Three Farkle family brothers, our wives and 8 kids went on the traditional Christmas tree hunt the day after Thanksgiving. It was a lot of fun, regardless of the sour expression on the youngsters face above. We don't get to do this as a family every year any more because of busy schedules and other lame excuses.
I love the look and smell of a real Christmas tree in the house. Reminds me of my youth. I tend to cling to tradition (as well as my gun and religion). In fact, until a few years ago I was still putting the tree in a pail surrounded by rocks - just like my dad used to do. Until... the incident. *dramatic pause and leaving as a cliff-hanger*
The point is - a live and thriving Spruce tree that is soaking up the rain and the sunshine and growing in the field is never truly happy until it is freed from it's condition (with our help and the help of a jagged-toothed saw), tied on the roof of a car (leaking it's sappy life's blood from it's stump) it's lifeless corpse erected in a warm house and decorated with colorful lights and ornaments.

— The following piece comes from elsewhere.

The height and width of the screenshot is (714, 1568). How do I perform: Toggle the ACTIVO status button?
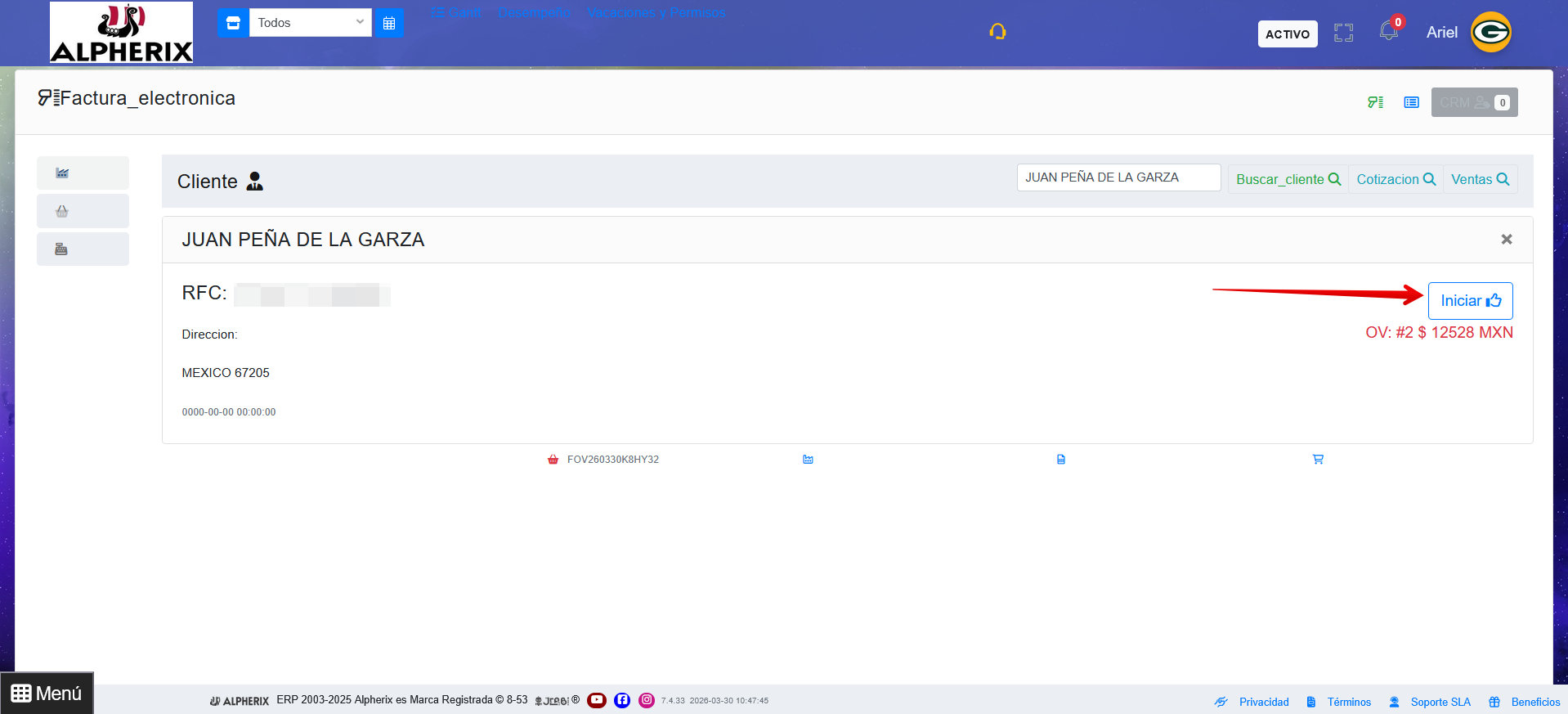tap(1287, 34)
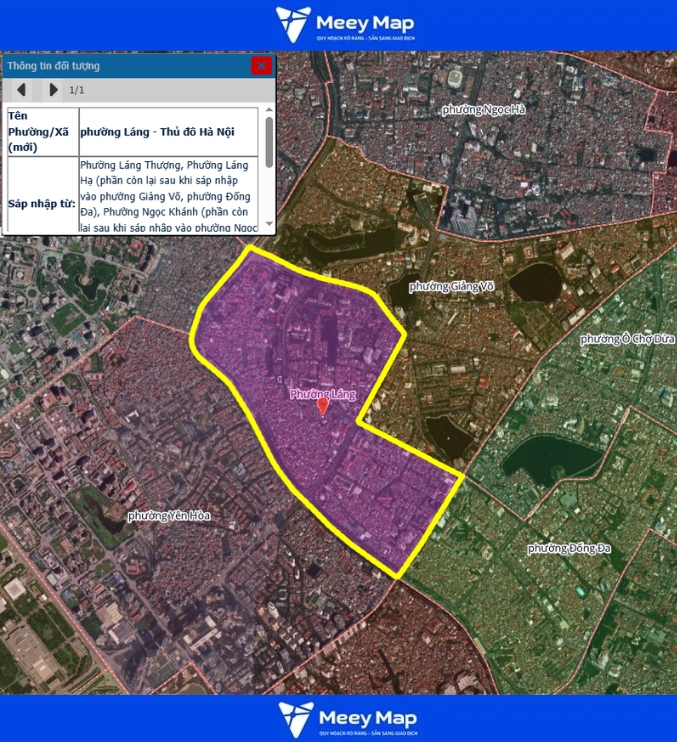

In the spirit of Obama's election and the "born alive" abortion legislation, I vow that if the tree I cut down somehow survives this ordeal (rootless and decapitated) I will free it back to the field.
My day was made merrier and brighter when I thought of this video during the search for our special tree...
The Michigan economy may be in a "downward climb", but the live Christmas Tree farms are thriving - according to this Detroit News article:
Michigan's multimillion dollar Christmas tree industry apparently is off to a strong start with retailers and tree lots reporting decent weekend sales, according to industry experts.Michigan. We may not manufacture cars much longer, but we still grow trees here!
The weekend following Thanksgiving is the unofficial start of the fresh-cut Christmas tree season. Marsha Gray, executive director of the Michigan Christmas Tree Association, polled tree farmers Monday, and they reported higher-than-average sales...
Historically we see that when the economy is a little rough, people tend to buy live trees," she said. "That's because they're staying home and not traveling.